Fact is that in any relationship like this, no one is blameless. One person might be 99% to blame and the other 1% to blame, but there are always contributions and failures on both sides, and rarely is it so lopsided as to even be 80% or 90% in one person’s corner.
And that is part of the reason why no marriage is inherently doomed to failure (my second assertion). Because there is blame to go around, there are opportunities for both parties to fix things. If both parties are willing to truly look at themselves as honestly as possible and at the other person, those people will be able to get to the heart of what’s causing the rift.
Once the causes (and rarely is it just one thing) are identified, they can be fixed.
I don’t care how dire it is. They can be fixed.

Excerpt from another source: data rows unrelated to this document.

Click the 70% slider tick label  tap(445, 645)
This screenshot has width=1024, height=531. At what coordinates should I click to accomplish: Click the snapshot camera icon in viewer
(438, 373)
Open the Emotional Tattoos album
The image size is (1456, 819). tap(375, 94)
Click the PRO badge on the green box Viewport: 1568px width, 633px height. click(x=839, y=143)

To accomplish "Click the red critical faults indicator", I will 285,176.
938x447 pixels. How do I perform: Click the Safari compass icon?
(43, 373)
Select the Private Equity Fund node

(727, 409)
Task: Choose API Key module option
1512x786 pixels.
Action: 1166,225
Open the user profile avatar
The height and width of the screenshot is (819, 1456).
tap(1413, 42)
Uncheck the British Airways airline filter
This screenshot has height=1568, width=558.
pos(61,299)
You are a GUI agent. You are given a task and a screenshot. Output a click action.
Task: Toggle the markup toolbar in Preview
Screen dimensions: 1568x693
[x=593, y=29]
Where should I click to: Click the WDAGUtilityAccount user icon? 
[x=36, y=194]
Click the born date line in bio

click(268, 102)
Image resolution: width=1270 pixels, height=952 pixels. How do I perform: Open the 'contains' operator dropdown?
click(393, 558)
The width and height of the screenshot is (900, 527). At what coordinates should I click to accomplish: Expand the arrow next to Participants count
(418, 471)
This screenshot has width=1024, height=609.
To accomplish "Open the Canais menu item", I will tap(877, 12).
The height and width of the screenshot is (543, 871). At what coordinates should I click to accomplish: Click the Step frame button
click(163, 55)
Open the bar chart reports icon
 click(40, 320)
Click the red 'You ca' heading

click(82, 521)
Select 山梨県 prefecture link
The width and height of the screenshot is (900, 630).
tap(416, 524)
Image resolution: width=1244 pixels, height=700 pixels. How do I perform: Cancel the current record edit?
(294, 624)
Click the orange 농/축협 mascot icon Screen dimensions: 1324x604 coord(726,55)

However, the question is often: Should they be fixed?
And another question, perhaps more central to the issue, is: Are both people willing to do what needs doing?
Both people can make the commitment to change whatever needs changing in their behaviors, attitudes, perceptions or whatever else. They can save the marriage.
The question is never “can a marriage be saved” but rather “is it worth the effort/pain/time to save it?”
In our case, it has been worth it. Some major changes have been made. Changes that many would not be willing to make and that some might even say neither person should have been willing to make.
As to the former, not everyone can make the necessary changes. That doesn’t make them bad people or failures. We can only go as far as we feel we have the strength to go.
As for the latter point, whether the changes should have been made, well…that’s no one else’s fucking business. It only matters that we felt the marriage was worth keeping and that whatever discomforts might come with making changes were worth the payoff. No one looking from the outside toward the inside can truly judge whether there’s something worth saving; only those on the inside can really decide.
That’s not to say people on the outside can’t help with insights, observations and advice. But they don’t get to make the decision, and they sure as hell shouldn’t be coming out with “I told you so” comments if an attempt to save things fails. Because, bottom line, it isn’t their marriage; it isn’t their call.